◆ TASK BRIEF
Find the number of lines below in which the word "computer" appears, and write that number only.

_ _ _ _

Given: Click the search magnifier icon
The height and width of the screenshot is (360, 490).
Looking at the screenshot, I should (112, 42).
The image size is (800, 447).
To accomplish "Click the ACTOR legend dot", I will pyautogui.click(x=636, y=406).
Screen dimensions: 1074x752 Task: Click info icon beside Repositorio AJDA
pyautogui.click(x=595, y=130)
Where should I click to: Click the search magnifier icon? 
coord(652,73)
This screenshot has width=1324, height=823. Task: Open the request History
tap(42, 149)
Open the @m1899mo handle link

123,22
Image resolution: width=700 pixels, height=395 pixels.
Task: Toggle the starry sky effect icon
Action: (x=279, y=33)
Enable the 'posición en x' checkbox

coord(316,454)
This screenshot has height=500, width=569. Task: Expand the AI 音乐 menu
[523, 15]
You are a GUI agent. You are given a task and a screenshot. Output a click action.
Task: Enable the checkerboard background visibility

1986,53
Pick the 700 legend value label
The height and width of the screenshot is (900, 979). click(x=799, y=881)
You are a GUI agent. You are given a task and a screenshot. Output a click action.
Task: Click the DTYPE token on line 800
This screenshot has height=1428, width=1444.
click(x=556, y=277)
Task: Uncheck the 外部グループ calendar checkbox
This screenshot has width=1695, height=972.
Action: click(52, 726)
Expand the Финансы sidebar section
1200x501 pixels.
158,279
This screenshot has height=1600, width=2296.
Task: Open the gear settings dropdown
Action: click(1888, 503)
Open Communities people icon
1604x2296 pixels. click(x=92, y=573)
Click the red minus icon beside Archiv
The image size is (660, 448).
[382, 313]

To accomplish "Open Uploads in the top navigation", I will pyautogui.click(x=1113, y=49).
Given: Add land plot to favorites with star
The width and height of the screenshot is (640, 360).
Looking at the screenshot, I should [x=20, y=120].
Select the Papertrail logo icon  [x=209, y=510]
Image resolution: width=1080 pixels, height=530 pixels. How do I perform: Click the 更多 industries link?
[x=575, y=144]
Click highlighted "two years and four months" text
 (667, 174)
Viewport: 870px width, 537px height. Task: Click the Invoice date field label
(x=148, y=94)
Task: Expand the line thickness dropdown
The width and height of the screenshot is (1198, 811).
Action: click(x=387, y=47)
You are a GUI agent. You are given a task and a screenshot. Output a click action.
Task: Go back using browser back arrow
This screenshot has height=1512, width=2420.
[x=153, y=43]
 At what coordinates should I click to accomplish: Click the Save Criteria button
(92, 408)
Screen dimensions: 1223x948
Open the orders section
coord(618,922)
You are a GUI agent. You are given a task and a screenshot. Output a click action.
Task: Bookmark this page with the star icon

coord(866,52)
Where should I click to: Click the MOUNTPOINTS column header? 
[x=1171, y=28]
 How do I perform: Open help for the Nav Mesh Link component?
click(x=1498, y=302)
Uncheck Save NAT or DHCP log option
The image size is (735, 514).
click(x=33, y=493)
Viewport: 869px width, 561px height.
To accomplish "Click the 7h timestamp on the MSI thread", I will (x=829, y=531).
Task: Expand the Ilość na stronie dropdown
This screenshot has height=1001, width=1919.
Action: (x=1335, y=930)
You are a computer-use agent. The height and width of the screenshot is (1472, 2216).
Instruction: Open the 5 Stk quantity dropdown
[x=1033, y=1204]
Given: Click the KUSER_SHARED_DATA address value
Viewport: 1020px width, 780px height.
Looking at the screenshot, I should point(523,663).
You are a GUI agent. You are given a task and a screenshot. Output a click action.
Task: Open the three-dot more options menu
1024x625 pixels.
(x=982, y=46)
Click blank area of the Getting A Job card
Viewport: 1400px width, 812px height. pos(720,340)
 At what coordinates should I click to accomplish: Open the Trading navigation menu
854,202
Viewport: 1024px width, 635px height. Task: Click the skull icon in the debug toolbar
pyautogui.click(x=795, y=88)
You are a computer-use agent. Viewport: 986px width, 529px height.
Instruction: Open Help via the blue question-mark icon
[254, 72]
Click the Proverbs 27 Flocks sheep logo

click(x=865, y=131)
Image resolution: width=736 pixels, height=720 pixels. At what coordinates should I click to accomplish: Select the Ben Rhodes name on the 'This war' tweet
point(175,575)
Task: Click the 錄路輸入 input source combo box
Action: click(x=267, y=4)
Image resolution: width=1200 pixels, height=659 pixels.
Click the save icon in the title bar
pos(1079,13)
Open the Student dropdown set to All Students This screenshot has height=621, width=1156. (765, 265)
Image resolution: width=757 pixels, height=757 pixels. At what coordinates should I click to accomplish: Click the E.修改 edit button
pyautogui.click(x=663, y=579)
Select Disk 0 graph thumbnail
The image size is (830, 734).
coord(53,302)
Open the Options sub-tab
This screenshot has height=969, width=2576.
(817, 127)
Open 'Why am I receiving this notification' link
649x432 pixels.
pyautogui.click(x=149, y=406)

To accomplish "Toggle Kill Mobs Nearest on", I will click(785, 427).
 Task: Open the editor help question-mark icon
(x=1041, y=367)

_ _ _ _

◆ WRITTEN RESPONSE
2